WHAT TO DO:
Return the listing below character for character.

MATERIAL SHOWN:
[Start of Attachment]

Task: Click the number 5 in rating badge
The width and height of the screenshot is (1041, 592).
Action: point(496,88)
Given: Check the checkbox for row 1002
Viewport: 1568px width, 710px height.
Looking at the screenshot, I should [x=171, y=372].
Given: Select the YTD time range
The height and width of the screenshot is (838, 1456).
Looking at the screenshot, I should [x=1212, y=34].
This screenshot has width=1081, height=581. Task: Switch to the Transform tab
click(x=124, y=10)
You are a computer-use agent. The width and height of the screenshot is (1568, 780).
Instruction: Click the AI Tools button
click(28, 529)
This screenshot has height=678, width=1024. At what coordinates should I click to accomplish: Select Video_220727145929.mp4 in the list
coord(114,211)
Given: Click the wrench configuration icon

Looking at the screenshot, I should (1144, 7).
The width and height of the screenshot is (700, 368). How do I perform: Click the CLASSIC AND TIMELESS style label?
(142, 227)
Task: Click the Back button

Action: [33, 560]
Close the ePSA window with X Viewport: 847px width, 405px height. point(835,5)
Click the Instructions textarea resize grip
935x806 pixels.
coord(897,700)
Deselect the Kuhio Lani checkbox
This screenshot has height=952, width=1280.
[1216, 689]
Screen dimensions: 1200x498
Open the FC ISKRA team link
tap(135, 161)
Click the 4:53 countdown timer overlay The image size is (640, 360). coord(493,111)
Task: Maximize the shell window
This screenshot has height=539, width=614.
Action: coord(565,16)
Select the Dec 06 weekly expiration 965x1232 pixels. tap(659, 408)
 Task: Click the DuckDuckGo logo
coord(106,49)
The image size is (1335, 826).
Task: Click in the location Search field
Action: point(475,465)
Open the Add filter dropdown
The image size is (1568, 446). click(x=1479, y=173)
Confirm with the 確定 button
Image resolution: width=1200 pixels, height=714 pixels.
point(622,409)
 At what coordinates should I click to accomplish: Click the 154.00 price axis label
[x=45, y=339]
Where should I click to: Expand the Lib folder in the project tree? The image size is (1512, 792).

[End of Attachment]

ANSWER FOR THIS EXERCISE:
Task: Click the number 5 in rating badge
The width and height of the screenshot is (1041, 592).
Action: point(496,88)
Given: Check the checkbox for row 1002
Viewport: 1568px width, 710px height.
Looking at the screenshot, I should [x=171, y=372].
Given: Select the YTD time range
The height and width of the screenshot is (838, 1456).
Looking at the screenshot, I should [x=1212, y=34].
This screenshot has width=1081, height=581. Task: Switch to the Transform tab
click(x=124, y=10)
You are a computer-use agent. The width and height of the screenshot is (1568, 780).
Instruction: Click the AI Tools button
click(28, 529)
This screenshot has height=678, width=1024. At what coordinates should I click to accomplish: Select Video_220727145929.mp4 in the list
coord(114,211)
Given: Click the wrench configuration icon

Looking at the screenshot, I should (1144, 7).
The width and height of the screenshot is (700, 368). How do I perform: Click the CLASSIC AND TIMELESS style label?
(142, 227)
Task: Click the Back button

Action: [33, 560]
Close the ePSA window with X Viewport: 847px width, 405px height. point(835,5)
Click the Instructions textarea resize grip
935x806 pixels.
coord(897,700)
Deselect the Kuhio Lani checkbox
This screenshot has height=952, width=1280.
[1216, 689]
Screen dimensions: 1200x498
Open the FC ISKRA team link
tap(135, 161)
Click the 4:53 countdown timer overlay The image size is (640, 360). coord(493,111)
Task: Maximize the shell window
This screenshot has height=539, width=614.
Action: coord(565,16)
Select the Dec 06 weekly expiration 965x1232 pixels. tap(659, 408)
 Task: Click the DuckDuckGo logo
coord(106,49)
The image size is (1335, 826).
Task: Click in the location Search field
Action: point(475,465)
Open the Add filter dropdown
The image size is (1568, 446). click(x=1479, y=173)
Confirm with the 確定 button
Image resolution: width=1200 pixels, height=714 pixels.
point(622,409)
 At what coordinates should I click to accomplish: Click the 154.00 price axis label
[x=45, y=339]
Where should I click to: Expand the Lib folder in the project tree? The image size is (1512, 792).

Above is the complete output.